- Objective:
Switch every "width" in the records below to "breadth" and repeat the records otherwise unchanged, leaving out the pictures.

═════ Given data

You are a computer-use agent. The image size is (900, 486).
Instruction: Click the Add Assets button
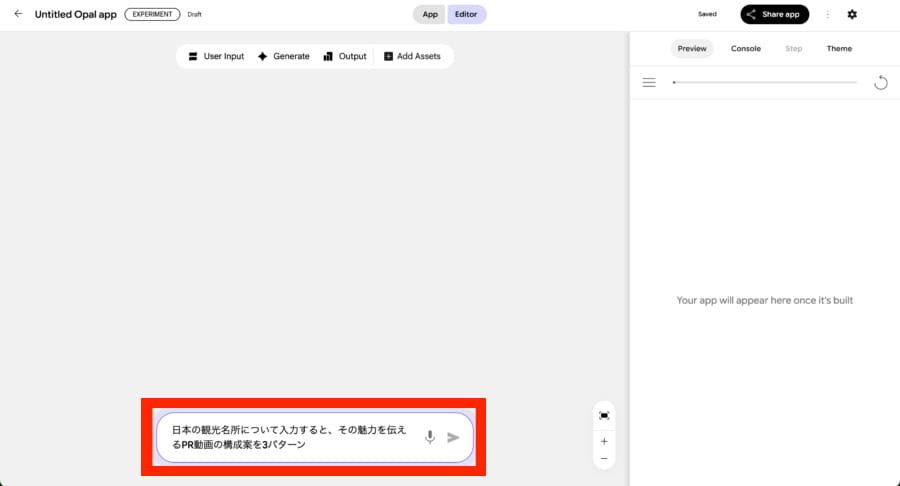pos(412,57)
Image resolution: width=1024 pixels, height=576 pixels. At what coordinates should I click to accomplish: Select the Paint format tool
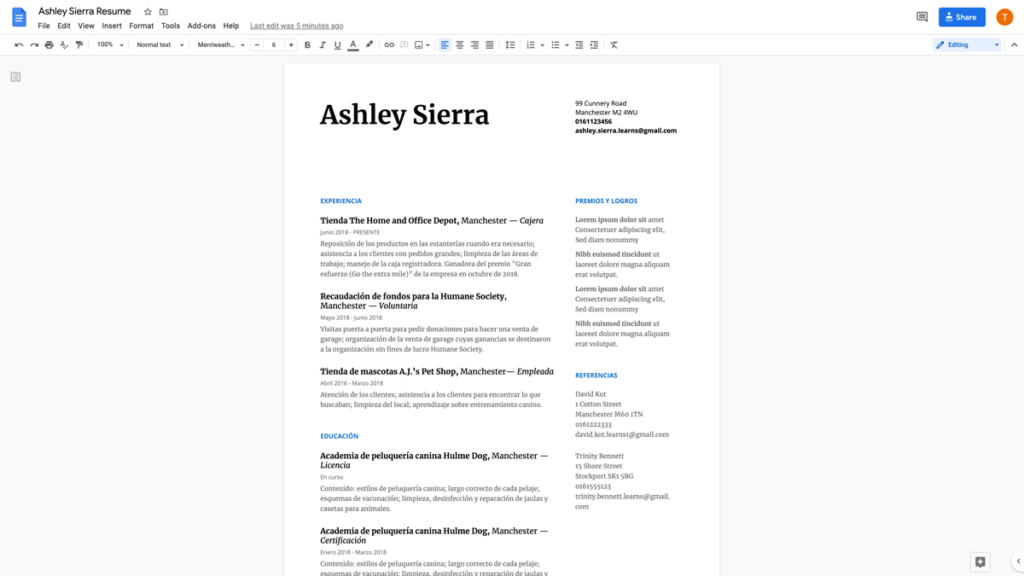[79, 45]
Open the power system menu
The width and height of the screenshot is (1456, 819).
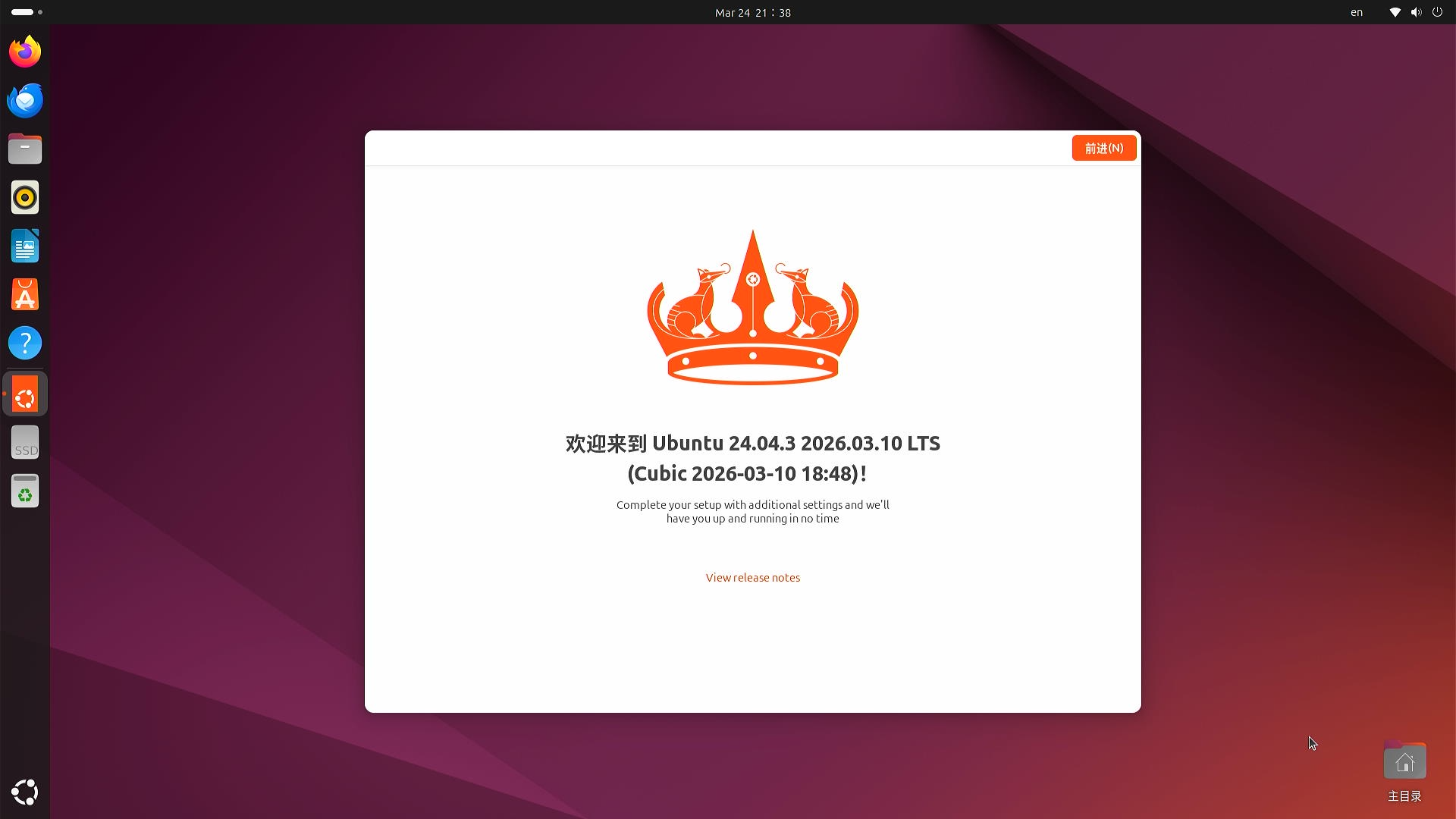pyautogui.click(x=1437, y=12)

══════════

- Reply:
You are a computer-use agent. The image size is (900, 486).
Instruction: Click the Add Assets button
pos(412,57)
Image resolution: breadth=1024 pixels, height=576 pixels. At what coordinates should I click to accomplish: Select the Paint format tool
[79, 45]
Open the power system menu
The breadth and height of the screenshot is (1456, 819).
pyautogui.click(x=1437, y=12)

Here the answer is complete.